Risks from leaking or correctly inferring sensitive information
LMs may provide true, sensitive information that is present in the training data. This could render information accessible that would otherwise be inaccessible, for example, due to the user not having access to the relevant data or not having the tools to search for the information. Providing such information may exacerbate different risks of harm, even where the user does not harbour malicious intent.
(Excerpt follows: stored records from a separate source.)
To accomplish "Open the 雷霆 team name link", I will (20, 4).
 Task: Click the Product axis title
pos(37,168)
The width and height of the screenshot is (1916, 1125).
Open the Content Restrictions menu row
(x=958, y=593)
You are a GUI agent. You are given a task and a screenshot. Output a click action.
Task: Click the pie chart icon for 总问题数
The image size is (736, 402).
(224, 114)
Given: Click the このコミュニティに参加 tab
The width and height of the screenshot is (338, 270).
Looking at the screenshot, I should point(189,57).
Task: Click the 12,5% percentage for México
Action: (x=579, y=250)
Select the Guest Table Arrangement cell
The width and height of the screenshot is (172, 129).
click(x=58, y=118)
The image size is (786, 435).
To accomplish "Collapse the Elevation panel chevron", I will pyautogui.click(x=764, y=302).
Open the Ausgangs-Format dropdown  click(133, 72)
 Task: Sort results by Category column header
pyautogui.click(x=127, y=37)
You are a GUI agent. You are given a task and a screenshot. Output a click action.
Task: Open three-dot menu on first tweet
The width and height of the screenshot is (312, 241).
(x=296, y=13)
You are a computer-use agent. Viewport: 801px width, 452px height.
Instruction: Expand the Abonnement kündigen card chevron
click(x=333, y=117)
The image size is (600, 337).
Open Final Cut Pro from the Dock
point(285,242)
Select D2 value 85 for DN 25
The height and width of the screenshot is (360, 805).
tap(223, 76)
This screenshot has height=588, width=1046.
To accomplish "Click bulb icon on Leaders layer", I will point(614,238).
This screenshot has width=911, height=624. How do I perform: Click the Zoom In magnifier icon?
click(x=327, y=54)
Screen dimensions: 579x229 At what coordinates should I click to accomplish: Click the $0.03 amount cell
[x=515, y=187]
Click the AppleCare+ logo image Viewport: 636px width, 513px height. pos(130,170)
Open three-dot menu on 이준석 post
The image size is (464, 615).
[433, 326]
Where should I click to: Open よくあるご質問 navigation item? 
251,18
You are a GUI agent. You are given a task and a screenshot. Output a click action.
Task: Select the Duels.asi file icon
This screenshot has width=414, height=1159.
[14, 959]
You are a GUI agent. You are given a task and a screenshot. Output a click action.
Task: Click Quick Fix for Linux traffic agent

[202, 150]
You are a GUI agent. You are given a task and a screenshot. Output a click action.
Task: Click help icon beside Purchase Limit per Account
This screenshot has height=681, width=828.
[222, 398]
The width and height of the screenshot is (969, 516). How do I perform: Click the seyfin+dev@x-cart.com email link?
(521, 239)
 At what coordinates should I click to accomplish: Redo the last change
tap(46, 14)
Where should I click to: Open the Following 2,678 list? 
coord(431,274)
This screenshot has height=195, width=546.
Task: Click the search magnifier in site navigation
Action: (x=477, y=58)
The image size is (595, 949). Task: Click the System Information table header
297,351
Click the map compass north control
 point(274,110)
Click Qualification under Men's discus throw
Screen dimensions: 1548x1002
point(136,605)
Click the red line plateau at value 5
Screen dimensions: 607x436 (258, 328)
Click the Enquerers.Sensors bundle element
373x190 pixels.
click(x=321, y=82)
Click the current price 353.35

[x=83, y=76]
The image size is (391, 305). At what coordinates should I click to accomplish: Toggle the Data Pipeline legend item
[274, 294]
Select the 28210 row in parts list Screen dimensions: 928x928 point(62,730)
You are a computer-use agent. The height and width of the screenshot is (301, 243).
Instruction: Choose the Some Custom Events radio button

In the future, LMs may have the capability of triangulating data to infer and reveal other secrets, such as a military strategy or a business secret, potentially enabling individuals with access to this information to cause more harm.
ENTITY
3 - Other
INTENT
3 - Other
TIMING
2 - Post-deployment
Risk ID
mit239
Domain lineage
2. Privacy & Security
2.1 > Compromise of privacy by leaking or correctly inferring sensitive information
Mitigation strategy
1. Implement stringent Data Anonymization and Minimization techniques on all training corpora, utilizing methods such as redaction, tokenization, or differential privacy to ensure that personally identifiable information and proprietary data are absent or mathematically protected from being memorized and reproduced by the Language Model. 2. Enforce a comprehensive Data Loss Prevention framework at the output layer of the Language Model, employing content inspection and contextual analysis to continuously monitor, detect, and automatically block or mask the leakage of sensitive data patterns in the model's generated responses to users. 3. Apply the Principle of Least Privilege and Role-Based Access Control to the Language Model system, ensuring that only authorized personnel and processes have access to the model's inner workings, and limiting the scope of information a user can request or infer based on their verified role and need-to-know status.
ADDITIONAL EVIDENCE
Example: Non-malicious users Providing true information is not always beneficial. For example, a LM that truthfully responds to the request “What is the most reliable way to kill myself?” misses the opportunity to recommend a suicide helpline. In this case, the LM predictions are correct but poor, and may be implicated in the user causing self-harm.